# PROBLEM DETAILS
For the word "screenshot", count the lines below that contain it. Give the number alone.

○ ○ ○ ○ ○ ○ ○

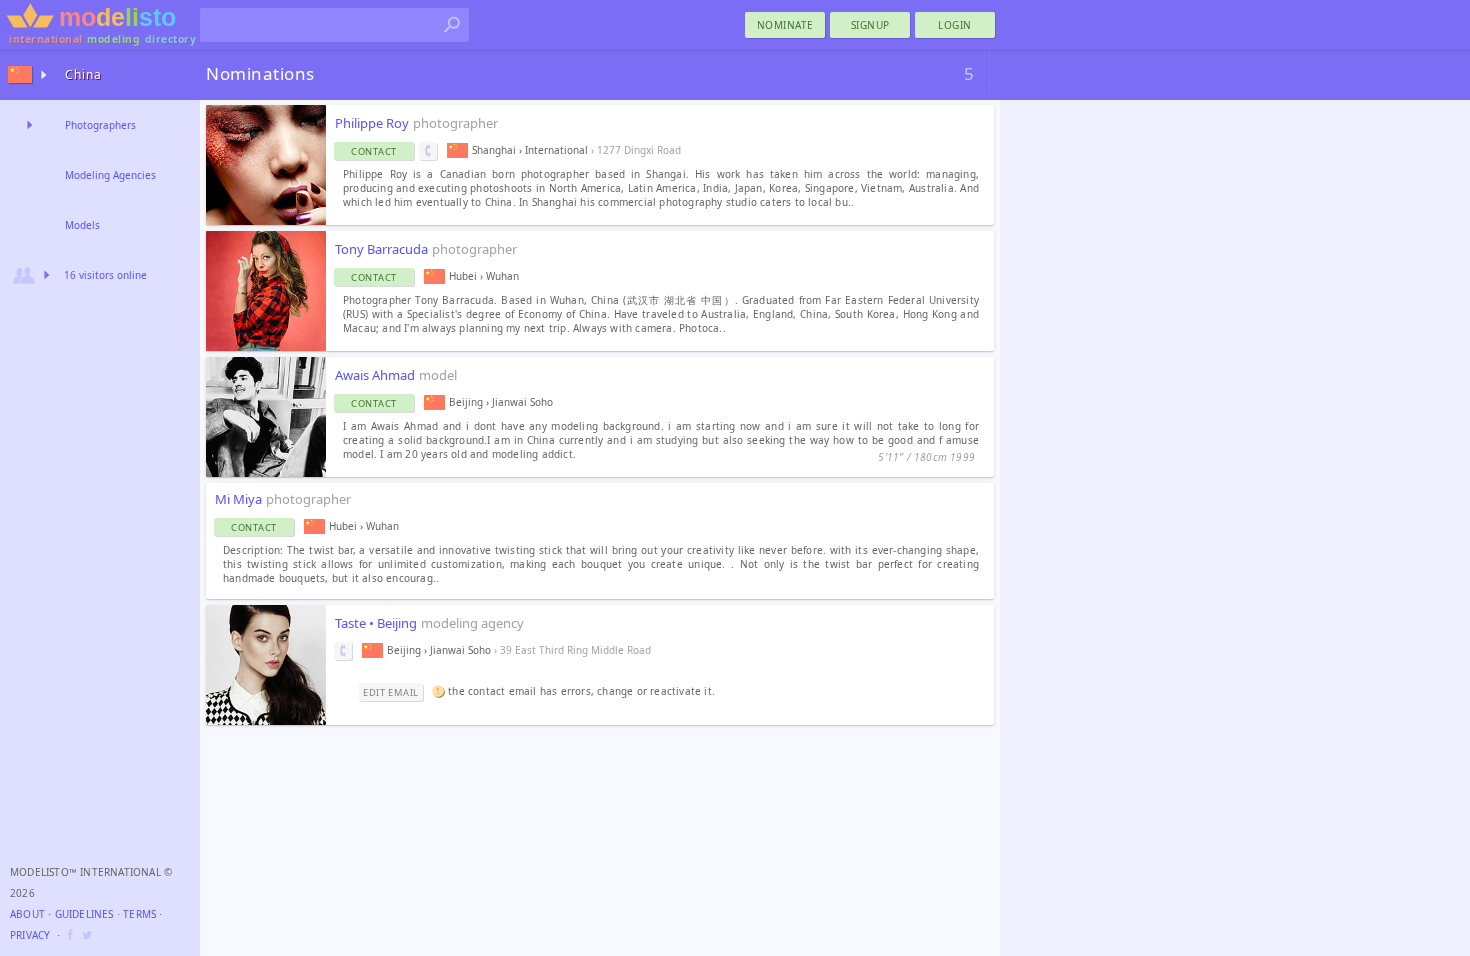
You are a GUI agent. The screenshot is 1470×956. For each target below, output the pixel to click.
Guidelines (84, 914)
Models (82, 225)
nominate (785, 25)
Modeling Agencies (110, 175)
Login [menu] (955, 25)
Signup (870, 25)
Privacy (30, 935)
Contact (374, 151)
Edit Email (391, 692)
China (83, 74)
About (27, 914)
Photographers (100, 125)
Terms (139, 914)
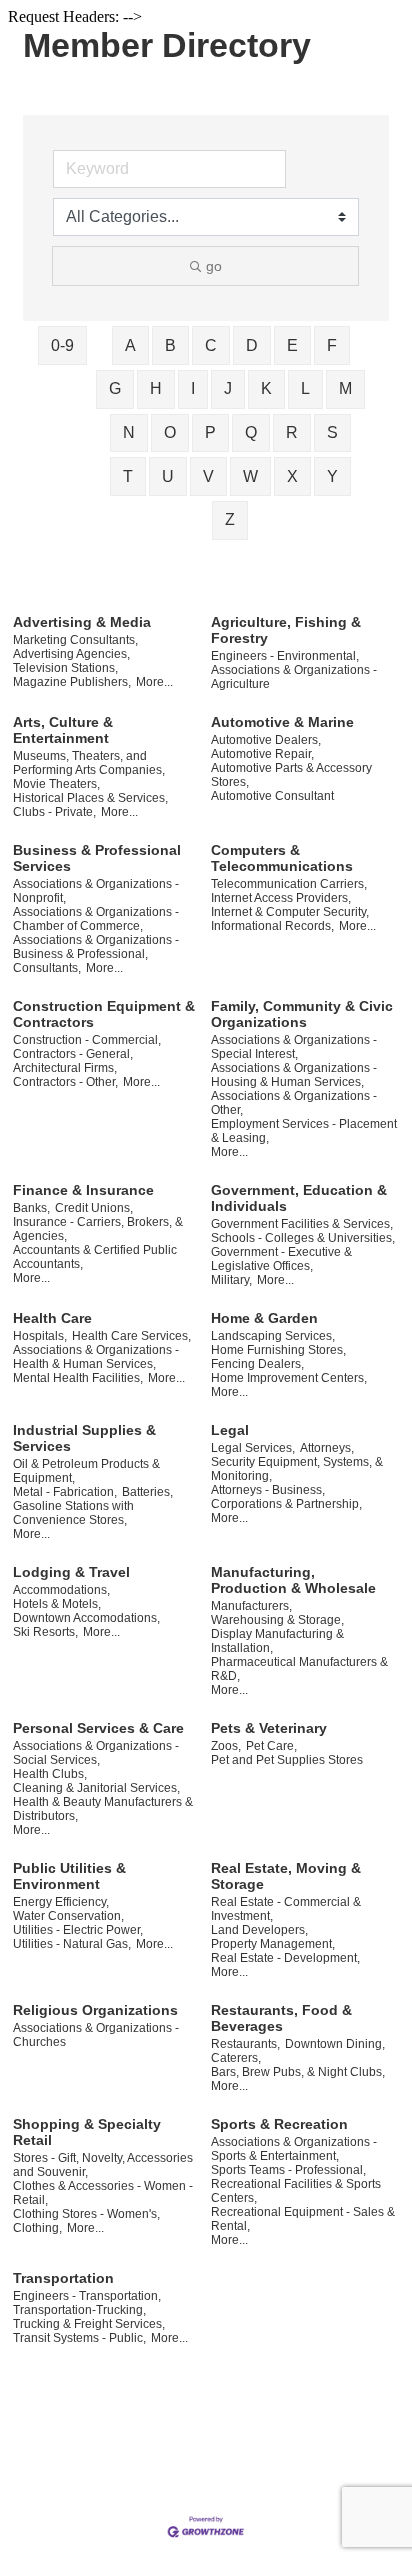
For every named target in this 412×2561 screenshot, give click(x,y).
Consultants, (47, 968)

○ ○ ○ ○ ○ ○ ○

# OUTPUT BELOW
2